In Spain, approximately half the employment in the tourism industry in 2008 was in the hospitality business, demonstrating its huge economic and social impact. The sector represents 6 percent of GDP and employs 5.7 percent of the country's working population.
The workforce is notoriously mobile, with 29 percent changing jobs in the past year and 42 percent having done so during the past two years. The industry's turnover rate has dropped in recent months, most likely due to the economic downturn.
However, this is a temporary situation. There are other major causes underlying high turnover, and these structural factors are worth exploring, since this issue is damaging not only to the industry's image, but to service and quality as a whole.
Reasons for turnover
Using statistical data and interviews with a number of top companies, IESE researchers analyzed the sectorial or organizational factors that have the greatest impact on turnover. These include:
- The low deployment rate for professionalized human resource management systems.

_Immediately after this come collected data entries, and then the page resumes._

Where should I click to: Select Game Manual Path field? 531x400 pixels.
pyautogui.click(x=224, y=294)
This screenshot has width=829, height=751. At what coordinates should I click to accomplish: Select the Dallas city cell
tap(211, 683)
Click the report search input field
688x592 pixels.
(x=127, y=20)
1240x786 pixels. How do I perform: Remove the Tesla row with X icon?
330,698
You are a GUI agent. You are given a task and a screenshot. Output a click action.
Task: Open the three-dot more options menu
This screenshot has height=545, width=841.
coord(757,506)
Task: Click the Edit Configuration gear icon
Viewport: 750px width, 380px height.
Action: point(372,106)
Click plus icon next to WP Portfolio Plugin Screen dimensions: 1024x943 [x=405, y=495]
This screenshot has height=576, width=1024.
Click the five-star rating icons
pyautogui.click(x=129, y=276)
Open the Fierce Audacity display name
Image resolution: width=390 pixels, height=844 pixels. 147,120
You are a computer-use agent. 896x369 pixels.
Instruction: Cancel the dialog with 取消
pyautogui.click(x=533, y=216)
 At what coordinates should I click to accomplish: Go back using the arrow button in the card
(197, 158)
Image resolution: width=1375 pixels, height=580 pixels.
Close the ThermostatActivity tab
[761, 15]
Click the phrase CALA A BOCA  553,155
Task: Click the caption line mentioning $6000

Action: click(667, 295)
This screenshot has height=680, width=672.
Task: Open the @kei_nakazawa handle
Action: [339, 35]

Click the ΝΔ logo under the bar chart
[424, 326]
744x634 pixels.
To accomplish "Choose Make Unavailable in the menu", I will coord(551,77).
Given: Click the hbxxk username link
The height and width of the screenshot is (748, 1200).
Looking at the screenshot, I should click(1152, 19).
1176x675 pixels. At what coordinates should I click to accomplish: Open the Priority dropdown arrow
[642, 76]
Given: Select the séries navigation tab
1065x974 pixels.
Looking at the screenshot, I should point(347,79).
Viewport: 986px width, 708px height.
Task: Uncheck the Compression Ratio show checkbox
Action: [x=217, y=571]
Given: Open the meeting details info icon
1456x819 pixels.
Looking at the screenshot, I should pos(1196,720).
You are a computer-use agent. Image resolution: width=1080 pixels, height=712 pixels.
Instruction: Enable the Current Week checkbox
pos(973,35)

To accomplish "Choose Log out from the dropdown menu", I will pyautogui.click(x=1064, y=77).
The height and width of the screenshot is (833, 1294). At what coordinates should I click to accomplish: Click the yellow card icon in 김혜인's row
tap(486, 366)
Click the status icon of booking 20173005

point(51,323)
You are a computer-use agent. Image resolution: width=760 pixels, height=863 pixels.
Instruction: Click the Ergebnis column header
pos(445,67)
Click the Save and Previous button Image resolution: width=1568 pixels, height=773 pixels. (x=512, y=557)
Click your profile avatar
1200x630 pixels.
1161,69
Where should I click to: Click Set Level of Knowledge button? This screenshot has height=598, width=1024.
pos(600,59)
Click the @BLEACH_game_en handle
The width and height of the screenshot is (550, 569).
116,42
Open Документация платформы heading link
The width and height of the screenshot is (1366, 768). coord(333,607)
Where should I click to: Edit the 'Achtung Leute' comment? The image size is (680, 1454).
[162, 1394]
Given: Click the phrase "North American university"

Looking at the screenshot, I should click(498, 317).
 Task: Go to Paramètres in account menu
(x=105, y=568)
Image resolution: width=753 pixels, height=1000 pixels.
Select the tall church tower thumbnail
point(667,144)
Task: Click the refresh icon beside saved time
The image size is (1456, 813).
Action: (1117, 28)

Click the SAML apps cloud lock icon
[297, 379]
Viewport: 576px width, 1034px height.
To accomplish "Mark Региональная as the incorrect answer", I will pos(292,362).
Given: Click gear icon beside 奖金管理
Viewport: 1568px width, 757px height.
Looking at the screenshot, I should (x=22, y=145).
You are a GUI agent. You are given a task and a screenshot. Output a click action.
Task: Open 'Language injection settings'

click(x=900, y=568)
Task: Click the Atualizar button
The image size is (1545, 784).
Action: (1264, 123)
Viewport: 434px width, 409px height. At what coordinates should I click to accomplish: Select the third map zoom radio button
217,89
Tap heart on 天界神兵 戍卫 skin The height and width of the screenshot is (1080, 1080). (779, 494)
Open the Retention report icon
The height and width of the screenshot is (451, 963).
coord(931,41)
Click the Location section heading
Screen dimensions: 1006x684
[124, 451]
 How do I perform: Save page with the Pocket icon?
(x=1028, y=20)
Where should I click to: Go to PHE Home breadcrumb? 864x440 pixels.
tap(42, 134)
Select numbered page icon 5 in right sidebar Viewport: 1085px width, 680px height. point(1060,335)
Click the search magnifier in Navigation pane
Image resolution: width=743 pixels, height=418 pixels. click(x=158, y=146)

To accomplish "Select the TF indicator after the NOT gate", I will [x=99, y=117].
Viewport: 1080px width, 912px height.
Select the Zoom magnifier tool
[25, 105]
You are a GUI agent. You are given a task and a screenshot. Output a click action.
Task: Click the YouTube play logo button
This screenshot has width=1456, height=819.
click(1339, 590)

- Experience and subjective criteria such as positive attitude and presence being rated higher selection criteria than proper training.
- The high rate of temporary employment associated with both the seasonality of the sector and its fragmentation.
- The nature of the service provided, which demands scheduling flexibility and availability for overtime.
- Hospitality-industry businesses, particularly SMEs and microenterprises, having a markedly hierarchical structure and minimal chances of promotion.
- The industry's lack of prestige or even bad reputation.
- The inadequacy of training strategies with respect to the real needs of the hospitality industry.
- Work environment.
- Wage policy.
These factors lead to considerable job dissatisfaction. As such, the study points out that hospitality employees in Spain are the third most dissatisfied with their jobs, surpassed only by those working in security and sales.
In fact, the profile of the typical dissatisfied worker in Spain — female, no higher education, 1-2 years on the job, working in a company of fewer than 11 employees, on a temporary contract — matches the profile of the average hospitality industry employee. The only difference is in the age category: the highest degree of dissatisfaction is generally found among workers between the ages of 45 and 54, while in the hospitality industry, over half of the entry-level positions are held by employees under the age of 35.
Greater size means greater retention
The study also highlights the difference between SMEs and large firms, the latter of whom experience lower turnover rates. This is partly because companies of this type are more likely to adopt proper human resource management policies, which are key for retaining employees.
Larger firms consider employees in the context of a professional career track that, starting at the entry levels, offers prospects for constant advancement within their professional category.
With such policies, a firm can: nurture professional growth, something that will be reflected through explicit recognition and greater remuneration; create the idea of a professional horizon; minimize the practice of temporary hiring, which feeds the feeling of insecurity; and foster employee identification with the company.
These policies are highly advisable and create benefits for the company in terms of retaining talent, saving on training and greater customer satisfaction.
Training remains an issue
Spain's hospitality industry is hampered by considerable deficiencies with regard to training at all levels. Executives and managers lack training in professionalized human resources management. With respect to middle managers, there is a shortage of training in managerial skills and the management of individuals and teams. Ultimately, at the lower skill levels, we see training deficiencies in customer care and the delivery of quality service.
Specialized training should be the foundation for improved personnel management. It should be adapted to each of the above-mentioned levels and tailored to the company's specific size and needs. That improvement, according to the study, is what would lower turnover.
Doing so would require the development of training programs for both upper-level and middle managers, and it may be necessary to precede these programs by an intensive awareness campaign regarding the need for such programs.
Training is also advisable for entry-level positions. The industry's entrepreneurs value and require not only technical training, but also a certain know-how that, these days, comes with experience.
Therefore, there is a need to deploy educational models that promote complete training for students. This creates a certain sense of professional identity more closely resembling the actual labor situation; it also allows for experience to be gained through paid internships arranged with industry businesses.